Canada sent almost 6 million metric tons of steel to the United States in 2024, accounting for 23% of the total U.S. steel imports, according to a report by The Motley Fool. With tariffs in place, the consequences are not limited to big multinational manufacturers. Small and medium-sized businesses that depend on cross-border supply chains are also facing higher material costs or contracts that have been renegotiated. The Canadian Manufacturers & Exporters’ recent survey also found that 90% of respondents expect serious consequences arising from the tariff decisions.
Serge Robichaud, a financial advisor who works with businesses in New Brunswick, says many business owners are trying to understand how tariffs fit into their financial planning. “Tariffs affect costs, cash flow, and long-term planning. You have to treat them as part of your financial risk management,” he explains.
Supply chains tend to be the ones to feel the most pressure. Even if a company does not import goods directly from the United States, it might depend on suppliers who do. This can create new pricing pressures that were not accounted for in earlier contracts. Robichaud encourages businesses to chart their supplier networks and incorporate flexibility into sourcing strategies. Contracts should provide for cost adjustments, and businesses should consider local sourcing alternatives where feasible.
Currency volatility has also exacerbated financial uncertainty. The Canadian dollar has fallen about 7% relative to the U.S dollar in the last 12 months, according to RBC Economics. This change makes importing goods more expensive and adds another burden on companies with U.S dollar costs.

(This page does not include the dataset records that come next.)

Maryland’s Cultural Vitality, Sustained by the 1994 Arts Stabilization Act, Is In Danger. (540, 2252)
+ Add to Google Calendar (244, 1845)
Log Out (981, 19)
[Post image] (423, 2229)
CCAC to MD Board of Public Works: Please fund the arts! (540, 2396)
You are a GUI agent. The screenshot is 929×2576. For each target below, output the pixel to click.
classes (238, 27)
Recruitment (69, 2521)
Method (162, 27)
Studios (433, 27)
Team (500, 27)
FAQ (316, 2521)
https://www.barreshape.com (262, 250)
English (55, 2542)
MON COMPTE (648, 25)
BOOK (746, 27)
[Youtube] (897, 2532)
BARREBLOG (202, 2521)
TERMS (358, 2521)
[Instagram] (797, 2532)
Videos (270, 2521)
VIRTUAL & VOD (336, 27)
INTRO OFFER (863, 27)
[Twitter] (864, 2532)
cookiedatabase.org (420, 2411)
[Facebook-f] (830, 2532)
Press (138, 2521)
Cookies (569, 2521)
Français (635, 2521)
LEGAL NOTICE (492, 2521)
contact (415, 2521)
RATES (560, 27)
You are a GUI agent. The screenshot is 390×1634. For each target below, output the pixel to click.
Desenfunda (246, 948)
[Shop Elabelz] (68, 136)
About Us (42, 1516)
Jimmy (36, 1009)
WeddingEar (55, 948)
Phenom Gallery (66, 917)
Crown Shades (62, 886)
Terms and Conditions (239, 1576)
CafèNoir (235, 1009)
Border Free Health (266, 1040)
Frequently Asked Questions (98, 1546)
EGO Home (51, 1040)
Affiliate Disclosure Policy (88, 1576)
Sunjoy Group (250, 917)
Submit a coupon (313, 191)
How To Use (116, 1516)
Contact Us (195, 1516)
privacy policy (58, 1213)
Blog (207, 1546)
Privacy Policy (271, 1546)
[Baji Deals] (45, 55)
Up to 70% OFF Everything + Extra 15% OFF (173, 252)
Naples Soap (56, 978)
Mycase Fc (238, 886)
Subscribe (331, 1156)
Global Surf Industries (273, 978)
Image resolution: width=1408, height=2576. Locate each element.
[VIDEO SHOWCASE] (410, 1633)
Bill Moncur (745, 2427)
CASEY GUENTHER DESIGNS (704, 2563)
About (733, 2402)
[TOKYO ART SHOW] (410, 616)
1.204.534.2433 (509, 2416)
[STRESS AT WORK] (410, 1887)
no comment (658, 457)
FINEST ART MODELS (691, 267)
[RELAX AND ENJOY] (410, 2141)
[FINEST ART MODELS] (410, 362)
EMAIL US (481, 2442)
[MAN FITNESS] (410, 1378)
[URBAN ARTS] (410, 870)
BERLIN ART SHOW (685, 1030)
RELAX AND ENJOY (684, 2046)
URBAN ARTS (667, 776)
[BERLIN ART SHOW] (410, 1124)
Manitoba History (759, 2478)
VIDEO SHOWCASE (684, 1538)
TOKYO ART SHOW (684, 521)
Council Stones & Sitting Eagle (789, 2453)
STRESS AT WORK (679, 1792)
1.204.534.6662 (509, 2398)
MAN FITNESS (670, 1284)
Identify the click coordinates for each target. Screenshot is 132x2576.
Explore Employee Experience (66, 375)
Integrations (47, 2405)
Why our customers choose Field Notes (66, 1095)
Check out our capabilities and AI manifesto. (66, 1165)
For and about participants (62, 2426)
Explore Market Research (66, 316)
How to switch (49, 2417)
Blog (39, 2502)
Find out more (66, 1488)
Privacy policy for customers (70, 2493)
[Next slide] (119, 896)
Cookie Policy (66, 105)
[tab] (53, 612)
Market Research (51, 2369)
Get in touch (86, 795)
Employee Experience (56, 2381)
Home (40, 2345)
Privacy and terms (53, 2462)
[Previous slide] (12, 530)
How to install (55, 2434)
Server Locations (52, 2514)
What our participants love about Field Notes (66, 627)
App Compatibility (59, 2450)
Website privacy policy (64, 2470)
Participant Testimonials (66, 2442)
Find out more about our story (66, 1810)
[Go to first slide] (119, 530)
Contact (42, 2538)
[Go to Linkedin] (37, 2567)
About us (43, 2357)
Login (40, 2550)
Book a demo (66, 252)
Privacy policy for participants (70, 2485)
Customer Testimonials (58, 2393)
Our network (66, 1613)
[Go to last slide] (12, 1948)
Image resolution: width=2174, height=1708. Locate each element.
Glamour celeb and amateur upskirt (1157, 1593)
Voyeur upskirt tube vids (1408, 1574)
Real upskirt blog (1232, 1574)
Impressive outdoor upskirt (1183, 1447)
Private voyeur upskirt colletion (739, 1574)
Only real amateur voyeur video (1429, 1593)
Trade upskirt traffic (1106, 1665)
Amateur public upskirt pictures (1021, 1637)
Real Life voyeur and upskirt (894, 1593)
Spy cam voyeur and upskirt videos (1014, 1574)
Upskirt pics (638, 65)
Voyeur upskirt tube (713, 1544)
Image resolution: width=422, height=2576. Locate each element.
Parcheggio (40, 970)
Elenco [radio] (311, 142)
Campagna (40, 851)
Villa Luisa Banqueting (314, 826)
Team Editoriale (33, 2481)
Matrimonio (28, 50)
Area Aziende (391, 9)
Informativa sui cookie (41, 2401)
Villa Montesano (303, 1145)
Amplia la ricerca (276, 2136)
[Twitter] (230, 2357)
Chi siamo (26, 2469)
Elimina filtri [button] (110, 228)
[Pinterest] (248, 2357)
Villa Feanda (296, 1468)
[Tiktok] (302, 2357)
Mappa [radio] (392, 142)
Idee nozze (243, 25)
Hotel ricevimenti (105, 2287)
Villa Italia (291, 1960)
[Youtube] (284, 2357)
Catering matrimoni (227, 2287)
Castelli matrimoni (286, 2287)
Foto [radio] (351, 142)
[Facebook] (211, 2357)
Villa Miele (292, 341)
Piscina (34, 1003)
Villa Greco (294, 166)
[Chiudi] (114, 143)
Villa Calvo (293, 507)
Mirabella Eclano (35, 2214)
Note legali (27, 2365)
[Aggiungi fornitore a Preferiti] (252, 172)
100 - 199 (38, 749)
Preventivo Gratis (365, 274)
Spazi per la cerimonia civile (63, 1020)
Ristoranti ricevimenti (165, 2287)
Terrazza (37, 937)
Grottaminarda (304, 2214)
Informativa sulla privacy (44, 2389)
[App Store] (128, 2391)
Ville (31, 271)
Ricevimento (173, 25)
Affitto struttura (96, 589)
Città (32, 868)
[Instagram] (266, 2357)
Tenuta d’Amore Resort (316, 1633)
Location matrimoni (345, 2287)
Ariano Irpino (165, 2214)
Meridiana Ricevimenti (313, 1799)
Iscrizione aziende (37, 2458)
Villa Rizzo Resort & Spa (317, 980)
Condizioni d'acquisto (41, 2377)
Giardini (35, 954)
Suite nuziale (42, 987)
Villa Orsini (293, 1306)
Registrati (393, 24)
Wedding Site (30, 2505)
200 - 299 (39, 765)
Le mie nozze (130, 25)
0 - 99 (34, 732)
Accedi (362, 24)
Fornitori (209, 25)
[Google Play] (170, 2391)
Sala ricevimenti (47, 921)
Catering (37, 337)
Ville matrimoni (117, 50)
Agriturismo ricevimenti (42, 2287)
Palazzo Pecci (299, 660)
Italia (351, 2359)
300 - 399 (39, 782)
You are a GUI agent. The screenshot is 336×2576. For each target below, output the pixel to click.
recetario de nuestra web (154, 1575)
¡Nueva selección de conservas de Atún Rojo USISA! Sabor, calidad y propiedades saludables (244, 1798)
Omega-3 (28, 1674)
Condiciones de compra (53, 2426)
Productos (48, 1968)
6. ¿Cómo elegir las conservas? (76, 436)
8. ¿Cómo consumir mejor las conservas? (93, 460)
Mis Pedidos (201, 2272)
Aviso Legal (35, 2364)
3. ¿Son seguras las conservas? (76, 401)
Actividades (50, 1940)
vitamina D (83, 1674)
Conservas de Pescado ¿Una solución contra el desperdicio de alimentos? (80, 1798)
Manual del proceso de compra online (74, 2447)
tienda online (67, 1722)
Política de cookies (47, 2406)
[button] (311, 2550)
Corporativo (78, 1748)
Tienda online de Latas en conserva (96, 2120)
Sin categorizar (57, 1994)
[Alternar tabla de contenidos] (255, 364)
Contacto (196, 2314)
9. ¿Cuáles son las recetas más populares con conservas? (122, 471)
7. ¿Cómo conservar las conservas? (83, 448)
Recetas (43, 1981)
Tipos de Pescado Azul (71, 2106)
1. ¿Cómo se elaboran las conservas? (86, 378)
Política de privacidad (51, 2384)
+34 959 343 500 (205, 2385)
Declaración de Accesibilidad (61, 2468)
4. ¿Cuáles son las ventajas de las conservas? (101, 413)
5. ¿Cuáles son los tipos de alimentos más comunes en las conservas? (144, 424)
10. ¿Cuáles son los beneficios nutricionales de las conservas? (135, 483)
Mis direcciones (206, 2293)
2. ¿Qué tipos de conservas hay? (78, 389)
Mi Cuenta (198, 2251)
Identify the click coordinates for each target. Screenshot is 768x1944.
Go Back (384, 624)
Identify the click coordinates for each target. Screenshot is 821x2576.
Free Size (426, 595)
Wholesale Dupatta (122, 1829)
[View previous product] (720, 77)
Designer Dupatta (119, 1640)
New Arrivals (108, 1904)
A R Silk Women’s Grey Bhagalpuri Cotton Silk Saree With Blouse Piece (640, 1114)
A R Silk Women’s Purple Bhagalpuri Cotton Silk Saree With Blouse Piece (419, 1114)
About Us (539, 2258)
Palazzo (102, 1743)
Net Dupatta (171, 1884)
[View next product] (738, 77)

“Currency risk is frequently taken for granted until it starts impacting margins. Businesses need to consider strategies such as forward contracts or multi-currency accounts. These tools can provide cash flow stability and help with planning,” says Robichaud.
Many businesses are also reassessing their financing structures. With interest rates staying high and inflation pressures being persistent, companies with variable-rate loans or substantial inventory needs are finding it harder to manage working capital. The Bank of Canada has also indicated that trade disruptions caused by tariffs could lead to decreased business investment and weaken certain sectors.
“Now is the time for businesses to be looking at their levels of debt and liquidity. People need to know what kind of financial cushion they have. If revenue slows or costs rise suddenly, that cushion becomes critical,” says Robichaud.
Other areas of concern include awareness of government programs and trade regulations. If a business fits certain criteria, it may qualify for relief or exemptions, but the policies are complicated and time-sensitive. Robichaud advises businesses to work with advisors who can stay on top of these updates and help determine if they qualify. Businesses should maintain well-organized records of their imports and suppliers in case rules change or reporting is required.
The International Monetary Fund revised its global growth outlook to 3.3% for 2025 and 2026, stating that long-running trade measures have led to a slowdown in investment and the coordination of supply chains. In Canada, businesses continue to adapt to these pressures, typically by strengthening internal financial systems and planning processes.
Robichaud believes that businesses benefit from regular financial reviews and scenario planning. He advises clients to create multiple cash flow forecasts that incorporate various cost structures and currency assumptions.
“You don’t have to predict what’s going to happen. You just have to know how your numbers look in different situations. That helps give you a baseline for decision-making,” Robichaud concludes.
As tariffs and trade policies evolve, the financial strategies of Canadian businesses must evolve with them. Conducting supplier network audits, managing currency exposure, ensuring financing strength, and keeping informed of policy changes are all strategies companies can implement to drive stability and resilience in a changing economic environment.